I received the borrowed M series lens only a few minutes ago. I ran a quick series of shots between my Pentax - A 50mm/1.7 and the borrowed Pentax - M 50mm/1.2. I used my K-r and its built-in flash in P-TTL mode. The A pin is shorted on my camera. The A-series lens already has f/stop contact insulators built-in. As it turns out, the M-series lens has an aperture range of 1.2 - 22 and needs no tape insulators installed. In both cases the camera e-dial recognized the same range of f/stops as the lens.

My subject was my office coffee pot and canisters at a distance of 5 feet/1.5 meters. I used a fixed ISO of 400, the shutter was at 1/180 and I shot at 4, 5.6, 8, 11, 16. The M-series lens was set to match the f/stop indicated on the camera body. The A-series lens was set the same as the M-series lens, and then set to the 'A' setting. In other words, I took 3 shots at each aperture. I shot in jpeg+RAW.

This is a report of my preliminary results based solely on a visual inspection of the jpeg images on my reasonably well tuned 22" LCD display. I will follow this with a post of more objective results and photos.

I will consider the A-series lens set at the 'A' position to be the correct exposure. That said, exposure was not consistent across the aperture range. It was correct +/- between f/5.6 and f/11. It was slightly over at f/4 and nearly a half-stop under at f/16. Comparing the 'A' position to the two other shots:

The M-series lens seemed to be about 2 stops overexposed at f/4, about 0.5 to 1-stop over at f/5.6, almost dead on at f/8 and f/11, and 0.5 stop under at f/16. Assuming the over/under at a specific f/stop is consistent between shots (to be tested), this is well within the exposure compensation capabilities of the K-r body. The lens would be usable with only a couple on-site test shots ... and with experience, the photographer would likely know how much compensation was needed for a given f/stop without doing any test shots - - any final tweak of exposure could easily be done in post processing.

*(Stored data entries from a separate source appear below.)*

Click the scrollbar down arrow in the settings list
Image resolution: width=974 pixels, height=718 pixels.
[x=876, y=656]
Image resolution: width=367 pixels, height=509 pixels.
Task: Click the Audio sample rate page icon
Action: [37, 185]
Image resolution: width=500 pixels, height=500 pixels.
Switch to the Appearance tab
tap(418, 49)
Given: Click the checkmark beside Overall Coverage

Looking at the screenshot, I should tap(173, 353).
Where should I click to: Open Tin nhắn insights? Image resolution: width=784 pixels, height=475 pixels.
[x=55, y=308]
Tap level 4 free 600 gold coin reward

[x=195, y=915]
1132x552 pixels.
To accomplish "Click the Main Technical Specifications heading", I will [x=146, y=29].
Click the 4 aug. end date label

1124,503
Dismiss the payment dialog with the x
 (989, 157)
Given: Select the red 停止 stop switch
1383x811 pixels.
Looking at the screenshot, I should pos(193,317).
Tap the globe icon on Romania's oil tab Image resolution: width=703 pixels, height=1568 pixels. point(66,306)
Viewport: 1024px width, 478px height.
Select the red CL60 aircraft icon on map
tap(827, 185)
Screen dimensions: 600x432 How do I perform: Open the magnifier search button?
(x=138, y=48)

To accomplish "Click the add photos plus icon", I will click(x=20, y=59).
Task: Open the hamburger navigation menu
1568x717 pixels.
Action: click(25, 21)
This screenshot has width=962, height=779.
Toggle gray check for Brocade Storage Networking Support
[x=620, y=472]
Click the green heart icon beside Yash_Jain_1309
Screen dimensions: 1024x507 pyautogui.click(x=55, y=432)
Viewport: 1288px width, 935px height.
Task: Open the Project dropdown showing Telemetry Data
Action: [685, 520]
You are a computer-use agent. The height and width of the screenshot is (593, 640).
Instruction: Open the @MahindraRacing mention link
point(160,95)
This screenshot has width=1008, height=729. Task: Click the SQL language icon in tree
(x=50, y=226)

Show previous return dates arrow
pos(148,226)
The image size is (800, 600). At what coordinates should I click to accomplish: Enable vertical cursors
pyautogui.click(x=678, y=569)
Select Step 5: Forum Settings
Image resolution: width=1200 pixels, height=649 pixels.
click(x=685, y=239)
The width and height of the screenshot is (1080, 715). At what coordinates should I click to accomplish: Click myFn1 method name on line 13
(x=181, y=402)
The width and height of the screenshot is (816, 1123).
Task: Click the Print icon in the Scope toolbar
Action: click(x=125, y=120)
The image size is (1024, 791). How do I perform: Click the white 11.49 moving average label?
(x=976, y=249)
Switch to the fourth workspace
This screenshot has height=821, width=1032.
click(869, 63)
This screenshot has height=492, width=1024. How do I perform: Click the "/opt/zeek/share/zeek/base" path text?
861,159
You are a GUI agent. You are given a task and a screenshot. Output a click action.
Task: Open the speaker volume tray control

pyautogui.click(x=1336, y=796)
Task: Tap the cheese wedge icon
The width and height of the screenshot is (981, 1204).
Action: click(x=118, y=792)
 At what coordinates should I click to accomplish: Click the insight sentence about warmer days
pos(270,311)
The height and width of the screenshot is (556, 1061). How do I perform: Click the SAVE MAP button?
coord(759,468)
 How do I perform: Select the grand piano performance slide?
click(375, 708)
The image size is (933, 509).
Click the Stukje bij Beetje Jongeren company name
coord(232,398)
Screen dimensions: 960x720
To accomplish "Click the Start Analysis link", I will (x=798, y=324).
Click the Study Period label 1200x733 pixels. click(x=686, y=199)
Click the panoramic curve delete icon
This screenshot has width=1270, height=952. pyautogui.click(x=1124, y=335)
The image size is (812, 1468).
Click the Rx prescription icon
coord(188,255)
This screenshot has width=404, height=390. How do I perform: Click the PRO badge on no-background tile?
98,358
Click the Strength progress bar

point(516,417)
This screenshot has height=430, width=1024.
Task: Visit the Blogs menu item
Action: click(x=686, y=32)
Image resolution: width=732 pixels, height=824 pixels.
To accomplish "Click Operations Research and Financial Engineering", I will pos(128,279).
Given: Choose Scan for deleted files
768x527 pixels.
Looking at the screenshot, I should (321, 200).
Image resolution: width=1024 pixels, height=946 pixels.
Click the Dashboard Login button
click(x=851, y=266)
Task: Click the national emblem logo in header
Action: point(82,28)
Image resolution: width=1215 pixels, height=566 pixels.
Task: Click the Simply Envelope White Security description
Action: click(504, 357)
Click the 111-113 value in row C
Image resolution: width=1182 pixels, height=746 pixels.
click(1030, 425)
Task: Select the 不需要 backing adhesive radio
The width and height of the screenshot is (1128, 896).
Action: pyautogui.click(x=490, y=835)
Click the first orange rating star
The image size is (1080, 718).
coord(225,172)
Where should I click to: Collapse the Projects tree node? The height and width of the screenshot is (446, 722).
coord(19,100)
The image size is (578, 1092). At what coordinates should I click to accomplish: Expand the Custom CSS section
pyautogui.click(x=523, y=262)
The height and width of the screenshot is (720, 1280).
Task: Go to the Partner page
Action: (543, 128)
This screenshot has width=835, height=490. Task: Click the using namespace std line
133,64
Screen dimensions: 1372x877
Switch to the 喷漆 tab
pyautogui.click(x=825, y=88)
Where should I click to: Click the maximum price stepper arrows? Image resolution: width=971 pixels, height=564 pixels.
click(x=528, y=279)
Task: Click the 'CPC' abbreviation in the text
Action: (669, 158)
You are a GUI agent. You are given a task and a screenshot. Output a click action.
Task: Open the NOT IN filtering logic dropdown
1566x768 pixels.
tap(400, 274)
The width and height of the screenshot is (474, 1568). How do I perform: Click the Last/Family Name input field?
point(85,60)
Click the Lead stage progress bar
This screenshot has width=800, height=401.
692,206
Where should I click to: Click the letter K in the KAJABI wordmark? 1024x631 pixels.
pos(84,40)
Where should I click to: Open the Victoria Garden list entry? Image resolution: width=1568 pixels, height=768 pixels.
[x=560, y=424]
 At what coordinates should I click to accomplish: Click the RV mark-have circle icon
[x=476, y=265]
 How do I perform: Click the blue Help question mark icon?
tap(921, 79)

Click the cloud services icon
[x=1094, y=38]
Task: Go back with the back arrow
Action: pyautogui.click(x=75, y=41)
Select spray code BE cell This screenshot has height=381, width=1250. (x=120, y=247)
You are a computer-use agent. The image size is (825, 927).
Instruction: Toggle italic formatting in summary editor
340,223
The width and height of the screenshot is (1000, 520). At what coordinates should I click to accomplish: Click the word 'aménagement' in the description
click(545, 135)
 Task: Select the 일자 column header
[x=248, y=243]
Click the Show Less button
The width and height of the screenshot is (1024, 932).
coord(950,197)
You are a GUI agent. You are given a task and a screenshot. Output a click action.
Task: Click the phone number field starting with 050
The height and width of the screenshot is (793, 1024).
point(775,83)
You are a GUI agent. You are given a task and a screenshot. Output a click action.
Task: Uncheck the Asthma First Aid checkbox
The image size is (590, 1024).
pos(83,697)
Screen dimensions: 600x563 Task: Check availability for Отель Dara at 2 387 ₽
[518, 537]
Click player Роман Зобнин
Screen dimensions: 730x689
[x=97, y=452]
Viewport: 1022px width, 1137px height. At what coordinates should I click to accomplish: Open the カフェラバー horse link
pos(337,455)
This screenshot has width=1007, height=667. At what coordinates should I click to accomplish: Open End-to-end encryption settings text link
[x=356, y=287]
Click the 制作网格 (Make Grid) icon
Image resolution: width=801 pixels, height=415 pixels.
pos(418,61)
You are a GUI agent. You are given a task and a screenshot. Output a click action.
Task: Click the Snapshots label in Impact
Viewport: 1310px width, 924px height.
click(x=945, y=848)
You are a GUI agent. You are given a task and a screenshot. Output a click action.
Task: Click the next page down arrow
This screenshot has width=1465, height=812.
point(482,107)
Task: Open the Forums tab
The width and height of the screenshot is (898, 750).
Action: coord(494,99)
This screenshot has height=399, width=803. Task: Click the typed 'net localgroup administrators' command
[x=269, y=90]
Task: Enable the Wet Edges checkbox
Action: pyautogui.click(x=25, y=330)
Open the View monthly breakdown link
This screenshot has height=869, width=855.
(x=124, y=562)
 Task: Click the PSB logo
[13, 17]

The A-series lens surprised me. Again, using the 'A' position on the lens as the 'correct' exposure, I expected using a manual aperture on the lens matching that set on the camera body (exactly how I used the M-series lens) to be very close to the same exposure as the 'A' setting. Not so. I saw the same pattern of over to under exposure as on the M-series lens - only to far less extent. For example, at f/4 the overexposure was about 0.75 stops.

While I am far from finished testing, my preliminary findings seem to support my theory that with just a little experimentation, a photographer could take good P-TTL flash photographs with an M-series lens by fooling the camera body into thinking a 'A' series lens is attached. At least with the Pentax-M 50mm/1.2 lens I have at hand, I wouldn't hesitate to just set the aperture to f/8 and shoot away.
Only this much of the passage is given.